東京・歌舞伎座の「鳳凰祭四月大歌舞伎」夜の部『与話情浮名横櫛』に出演する人間国宝の歌舞伎俳優・片岡仁左衛門さん(写真撮影:本社・奥西義和)
人間国宝の歌舞伎俳優・片岡仁左衛門さんが、東京・歌舞伎座の「鳳凰祭四月大歌舞伎」夜の部『与話情浮名横櫛(よわなさけうきなのよこぐし)』に出演し、江戸の二枚目、与三郎を勤めている。与三郎と道ならぬ恋に落ちるお富を演じるのは坂東玉三郎さん。昨年6月に上演予定だったが延期となり、このたびファンの熱望に応える。コロナ禍で一時休演に追い込まれた歌舞伎は復活しつつある。仁左衛門さんは「とにかく明るいお芝居。お客さまに元気になっていただきたい」と役への意気込みを語る。
(構成◎山田道子 撮影◎本社・奥西義和)

「鳳凰祭四月大歌舞伎」『与話情浮名横櫛』に出演

与三郎は、江戸の小間物商伊豆屋の元若旦那。訳あって放蕩をした末の木更津の海岸で土地の親分・赤間源左衛門の妾、お富に出会い、お互い一目ぼれでただならぬ関係になる(木更津海岸見染の場)。赤間の別荘で密会するも源左衛門に見つかり、与三郎は体に34カ所の刀傷を受け、お富は海に身を投げる(赤間別荘の場)。それから3年。鎌倉・雪の下の源氏店で2人は再会する(源氏店の場)。「しがねえ恋の情けが仇」で始まる与三郎の名せりふでも知られる『与話情浮名横櫛』は、歌舞伎屈指のメロドラマだ。
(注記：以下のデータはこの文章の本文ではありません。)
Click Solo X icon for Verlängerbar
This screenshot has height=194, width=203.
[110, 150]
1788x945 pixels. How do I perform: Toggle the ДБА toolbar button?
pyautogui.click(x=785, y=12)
とにかくお客様に気持ちよく見ていただけなければいけないお芝居です。私の出身の上方(関西)歌舞伎はどちらかと言うとドラマ優先の作品が多いのですが、江戸(関東)ではドラマを見せながら役者も見せる要素が大きい狂言が多いです。特にこの芝居はストーリーに反して明るく見せる芝居。難しいことは考えずに演技やセリフを気持ちよく見ていただけるよう作っていきたいと思っています。

今回上演の部分に関しては現代にもあり得るお話ですが、それをいかに歌舞伎独特のタッチで美しくお見せするか。「赤間別荘の場」はかなり残酷な場面もありますが、それを直に感じられないように演じます。「源氏店の場」で、源氏店にやってきた与三郎は家の外で待っている時、しょんぼりしています。気持ちは陰。ですが格好よく待っていなければなりません。格好よさだけではなく、若旦那が落ちぶれた哀愁もにじませなければならないのです。また、この場のせりふは広い意味で音楽的要素が大事です。

このような歌舞伎の多様な演出をお客さまに知っていただき、楽しんでほしいですね。